Firstly, to get your SMB shares working again: MountWindowsSharesPermanently - Ubuntu Wiki I believe you should mount the share under /media/<whatever>
. You may need to give Firefox removable media access - I think the solution for doing this can be found from these two links: How can Snap permissions be viewed and modified? - Ask Ubuntu and The removable-media interface | Snapcraft documentation
Now for a bit of why I think the change to snap was probably a good one:
I think the thinking here is, all of the features that a regular home user would expect to work out of the box, work. No tweaks needed. You can browse, download, blog, etc. on Firefox with no tweaks. If you’re using more advanced features like SMB shares, the devs assume you know what you’re doing and can stand to have to run a few commands or tweak a file or two to get things up and running.

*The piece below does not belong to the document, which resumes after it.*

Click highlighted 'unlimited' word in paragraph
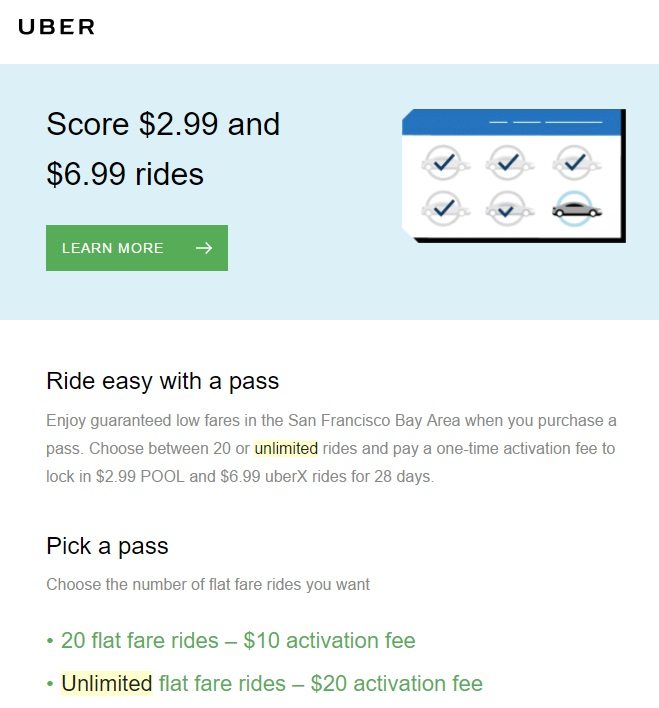 [x=286, y=448]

I know it seems like this “security” feature is ridiculous, but you would be highly alarmed if you knew just how bad one humdinger of a cyberattack can be, and how easy it is to accidentally let one slip through the cracks. For instance, maybe someone’s secretary didn’t get a Firefox update as quickly as everyone else, and it left a security hole. They click on a bad website on accident (like I have so many times), which proceeds to exploit the security hole and gain access to the secretary’s system. From there, it’s able to leak sensitive emails and files, and modify data. The hacker puts in a backdoor that adds malicious LibreOffice macros onto macro-enabled LIbreOffice documents that it finds. The sysadmin comes along with his I-can-fix-anything-with-this flash drive that includes a whopping load of important macros along with various other scripts and utilities, plugs the drive into the secretary’s system to do some maintenance, then takes the drive back to his own system and launches one of his macros… and now his system is infected and the virus has root privileges to every server in the company’s network. And it all started thanks to one Firefox hole. (OK, this is a hypothetical scenario, but from what I know of information security, it’s a very plausible one.)

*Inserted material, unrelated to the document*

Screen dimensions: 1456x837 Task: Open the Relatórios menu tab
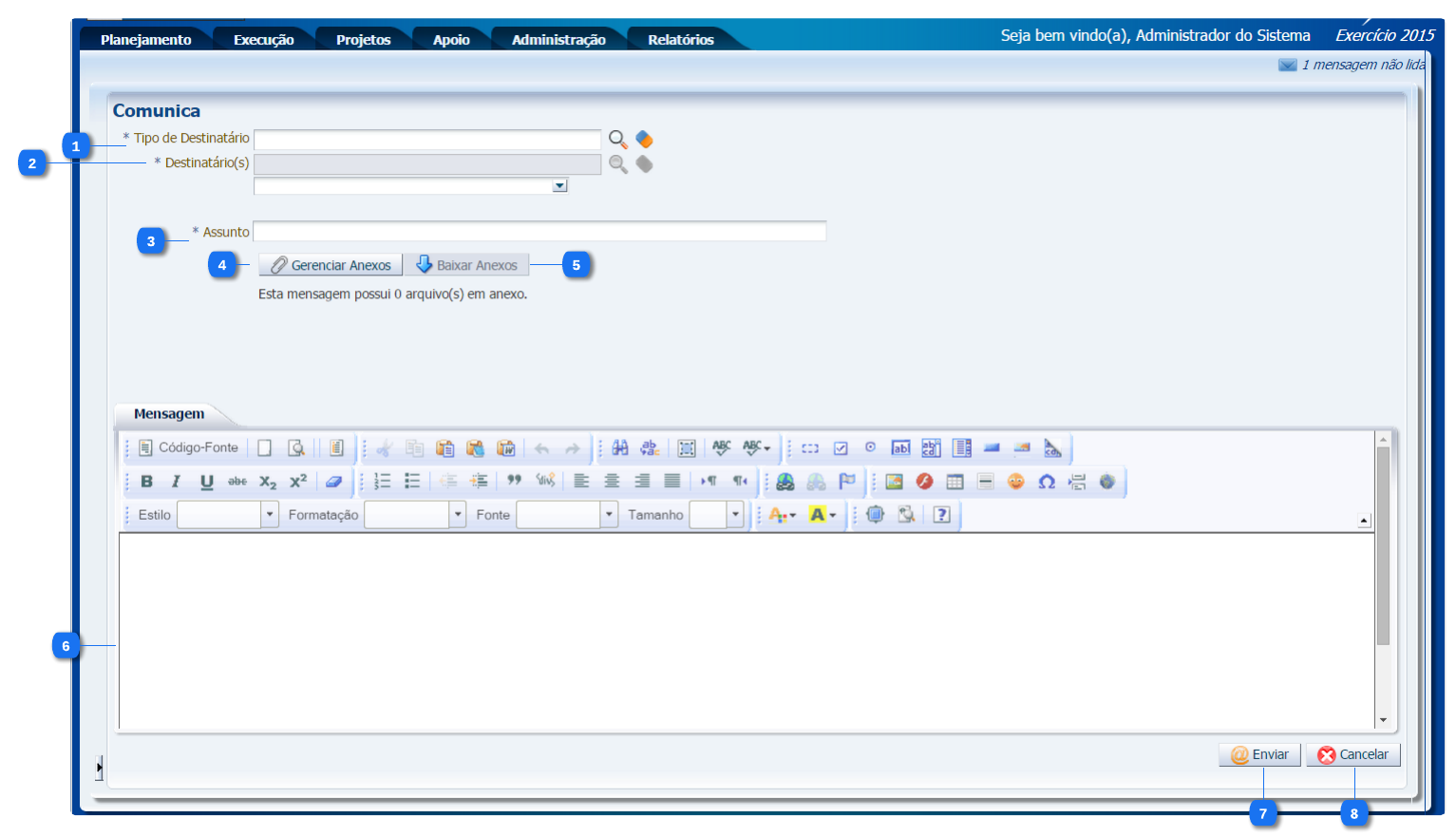click(680, 40)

Now imagine that secretary’s not-so-secure Firefox was in a snap package. The secretary clicks on the malicious site, Firefox gets hacked… and then the hacker gets to stare at the inside of a snap container with no further access to any sensitive data. Sure, maybe they can try to hork passwords and gain further access that way, but it’s not as easy as the above scenario, and depending on the secretary’s setup, it might not be enough to hack into anything at all (maybe they do all their sensitive stuff in Chromium).
It might be a tiny inconvenience for you one time per system you use, but it’s very possibly a lifesaver for many, many others.